Medical billing is a major challenge for primary care practices already struggling to stay afloat during the COVID-19 pandemic, according to a new survey of nearly 1,500 primary care clinicians.

The survey conducted by the Primary Care Collaborative, the Larry A. Green Center, and 3rd Generation found that 52 percent of responding primary care clinicians said their practice is often overwhelmed with constantly changing information, including protocols and billing codes.

Patient questions are also becoming overwhelming for clinicians. About 43 percent of respondents said high volumes of patient questions are creating administrative hurdles and operational challenges during the pandemic.

In response, many primary care practices are making changes to their medical billing processes in order to accommodate new patient needs, such financial assistance with bills.

A fifth of clinicians said their practices have waived copays and reduced fees to accommodate loss of employment and/or health insurance among their patients. About an equal proportion of practices are also getting more involved with assisting with food insecurity and housing insecurity, as clinicians see increasing levels of unemployment, as well as food and housing insecurity.

The changes align with evolving patient needs during pandemic, which clinicians are noticing. For example, 64 percent said their patients have higher levels of unemployment and a third have observed higher levels of food and housing insecurity.

Primary care practices are also accommodating increased demand for telehealth services. The survey found that telehealth use continues to be prevalent, with almost 70 percent of surveyed clinicians saying they used telehealth over the last four weeks for patients with stable chronic conditions and 64 percent are using it for mental or behavioral health counseling.

Clinicians are also still engaging with audio-only services, with about 37 percent of survey respondents saying they used phone-based care for at least 20 percent of their patients.

While these accommodations are helping to keep patients healthy during the pandemic, they are creating operational and financial challenges for practices trying to stay afloat during the difficult time.

About a quarter of clinicians responding to the survey reported that their practice’s fee-for-service volume is still over 30 percent lower than pre-pandemic levels.

Additionally, the financial fallout from the loss of in-person visits has led some practices to close (2 percent) or merge with larger systems (5 percent). Additionally, 44 percent of clinicians said they have reduced or skipped their salaries altogether.
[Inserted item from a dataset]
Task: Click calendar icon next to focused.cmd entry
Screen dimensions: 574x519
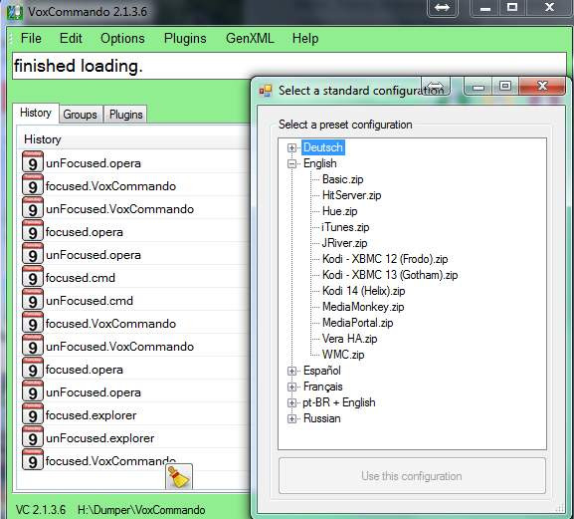Action: point(33,278)
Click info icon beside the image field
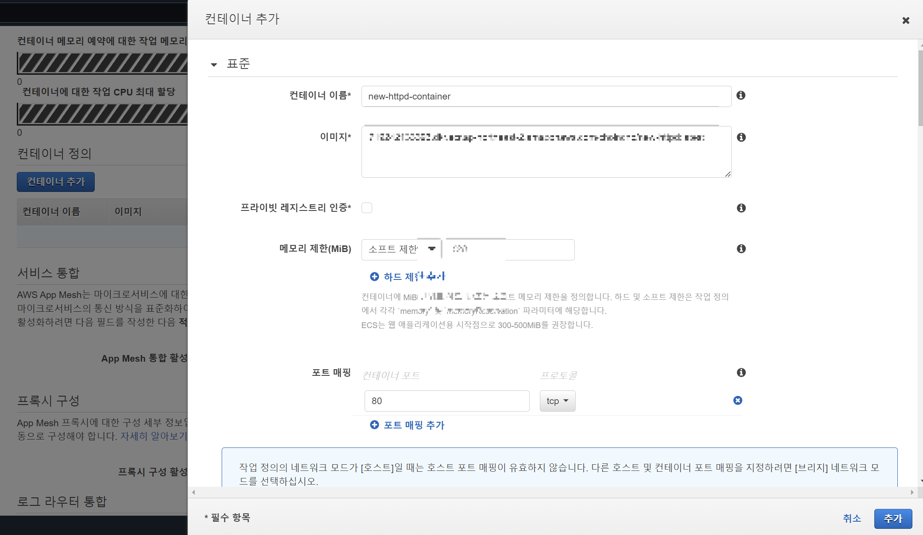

For now, telehealth reimbursement continues to be on par with in-person care rates – only 16 percent of clinicians said that video visits were not covered at parity with in-person care. Although, another 28 percent said they were “unsure” and nearly half said phone visits were not covered at parity with in-person care.

But ensuring payment parity for both video and phone visits at least until a vaccine is available is critical to the financial sustainability of primary care practices, researchers stated. They also urged payers to waive all copays and deductibles for primary care and for immediate investment in the primary care workforce.

“Keeping primary care robust and able to respond to myriad patient needs – medical and beyond – is going to take payers committed to continuing telehealth parity, reducing financial barriers patients face in getting primary care, and providing additional support,” said Ann Greiner, president and CEO of the PCC. “Further strengthening primary care is good medicine for patients and the health system overall.”